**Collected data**
☆ ☆ ☆ ☆ ☆ ☆ ☆
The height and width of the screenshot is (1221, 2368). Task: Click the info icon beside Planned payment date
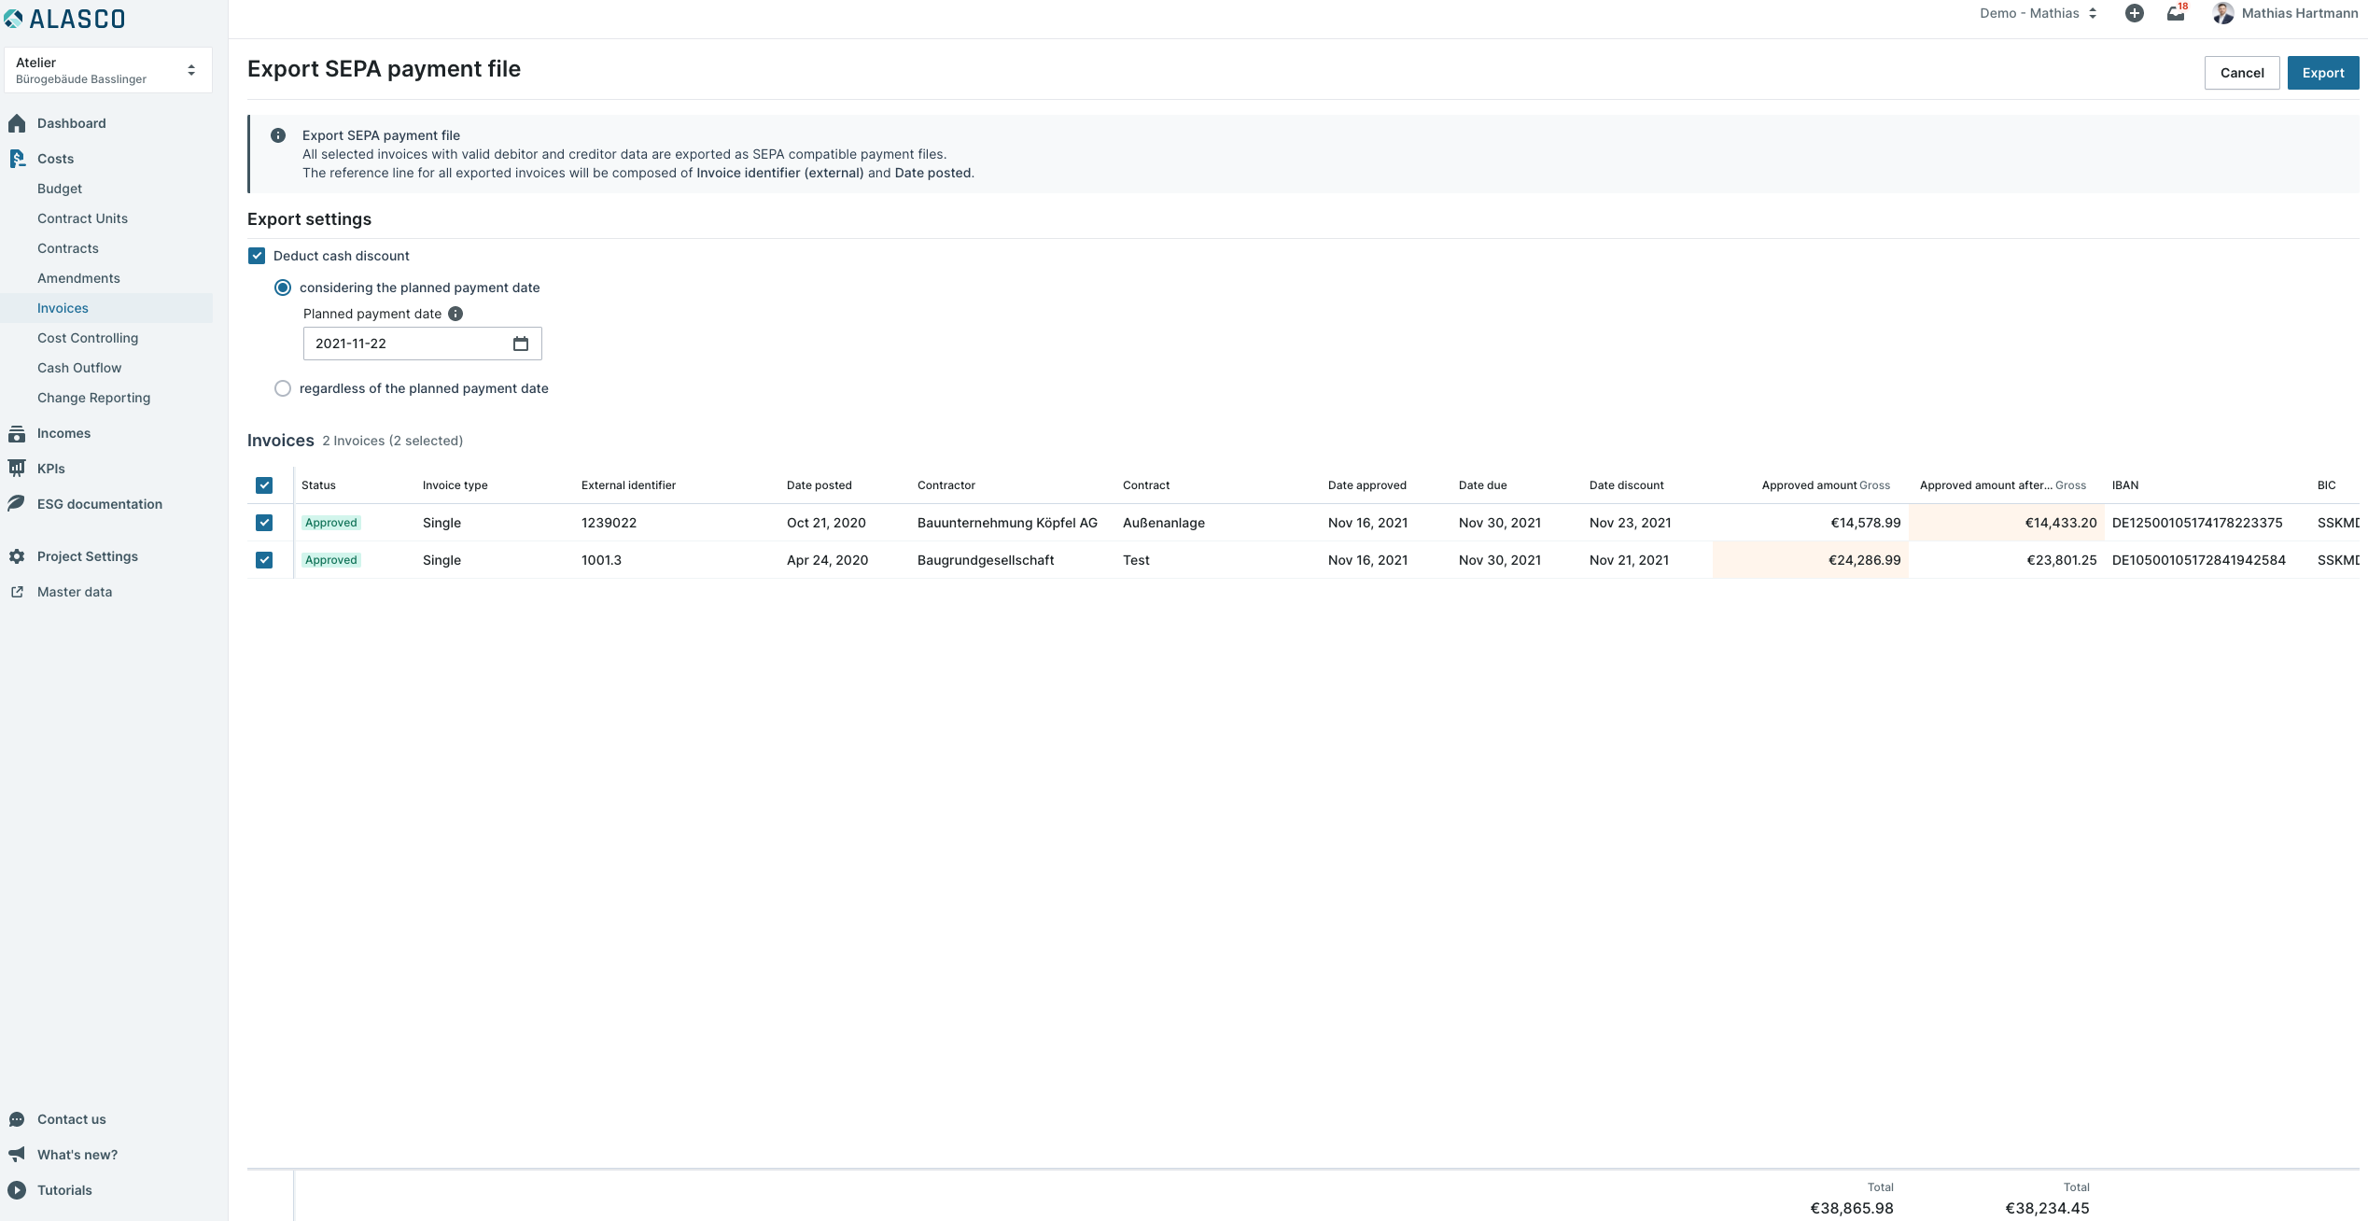pyautogui.click(x=455, y=314)
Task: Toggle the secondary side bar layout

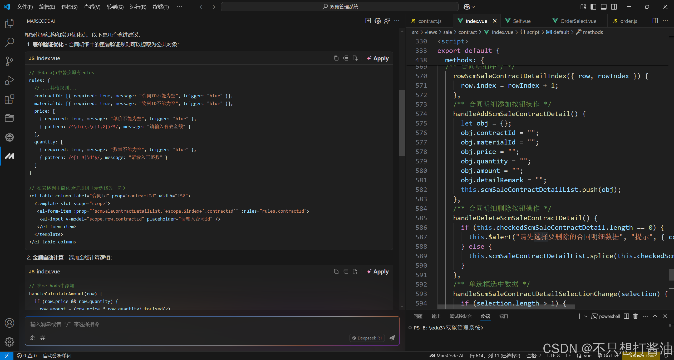Action: tap(614, 7)
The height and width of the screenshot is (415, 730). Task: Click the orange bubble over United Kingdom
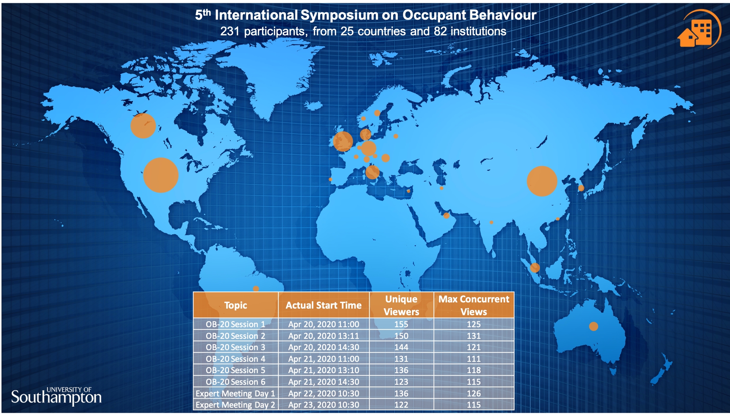tap(343, 141)
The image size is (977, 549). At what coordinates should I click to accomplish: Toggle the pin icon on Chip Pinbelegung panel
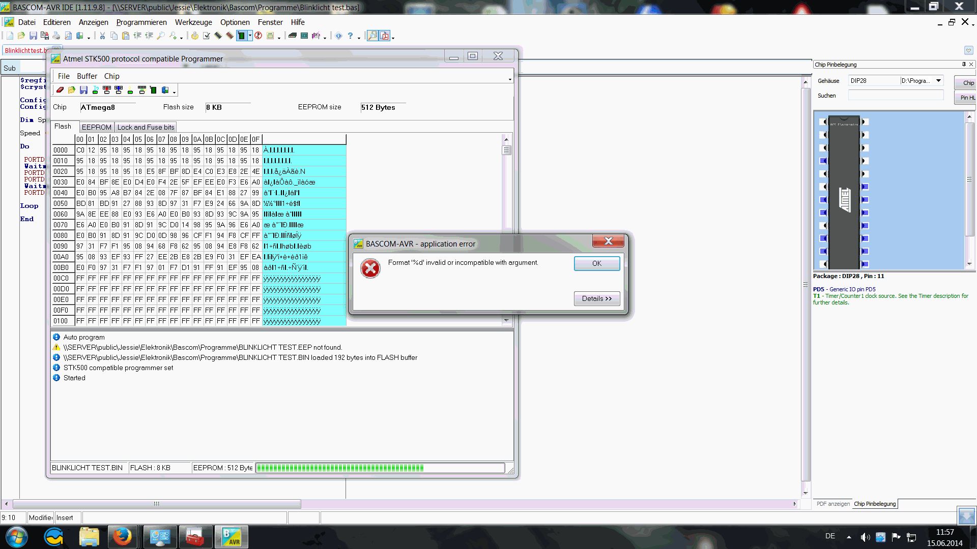pyautogui.click(x=963, y=65)
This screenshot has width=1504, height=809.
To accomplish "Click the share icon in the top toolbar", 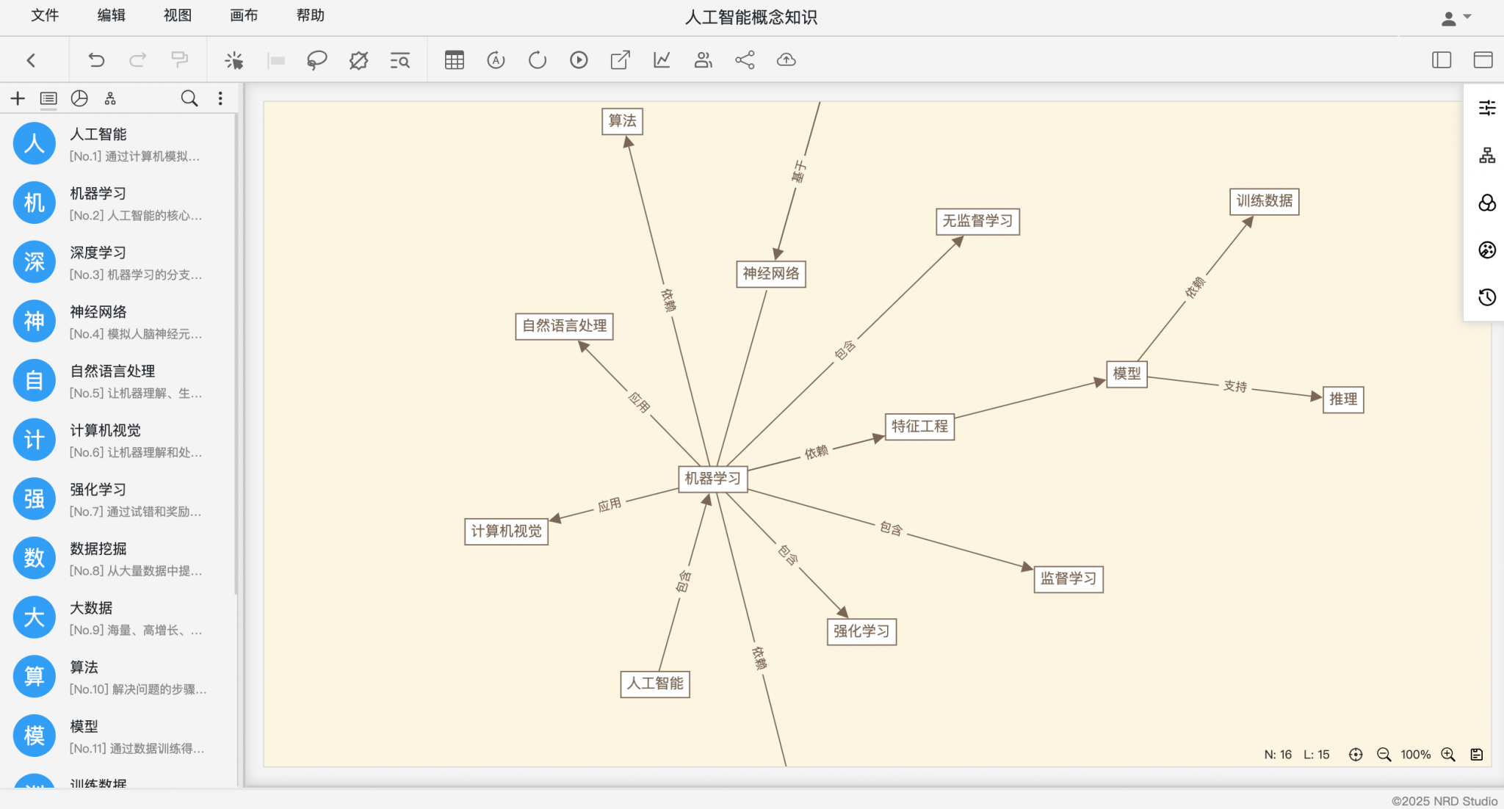I will 745,59.
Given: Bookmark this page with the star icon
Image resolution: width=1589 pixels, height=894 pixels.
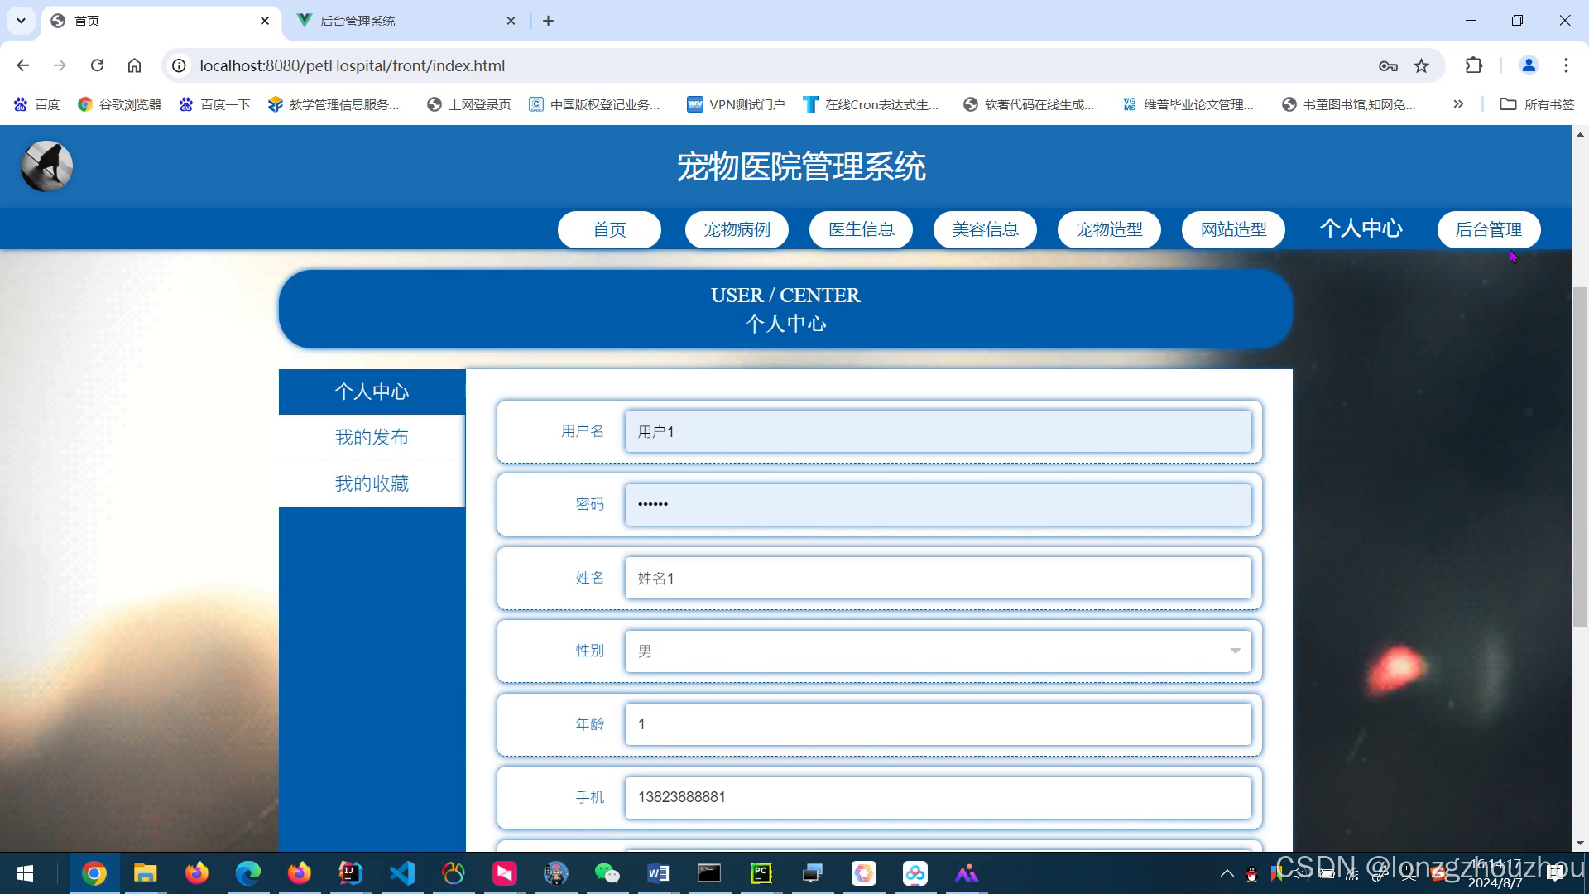Looking at the screenshot, I should (x=1421, y=65).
☆ ☆ ☆ ☆ ☆ ☆ ☆
**Problem description**
Give back exactly the lines from the line with "Image resolution: width=1589" through the end of the records, both included; keep all pictures out.

**Solution for this problem**
Image resolution: width=1589 pixels, height=894 pixels.
Looking at the screenshot, I should (x=1421, y=65).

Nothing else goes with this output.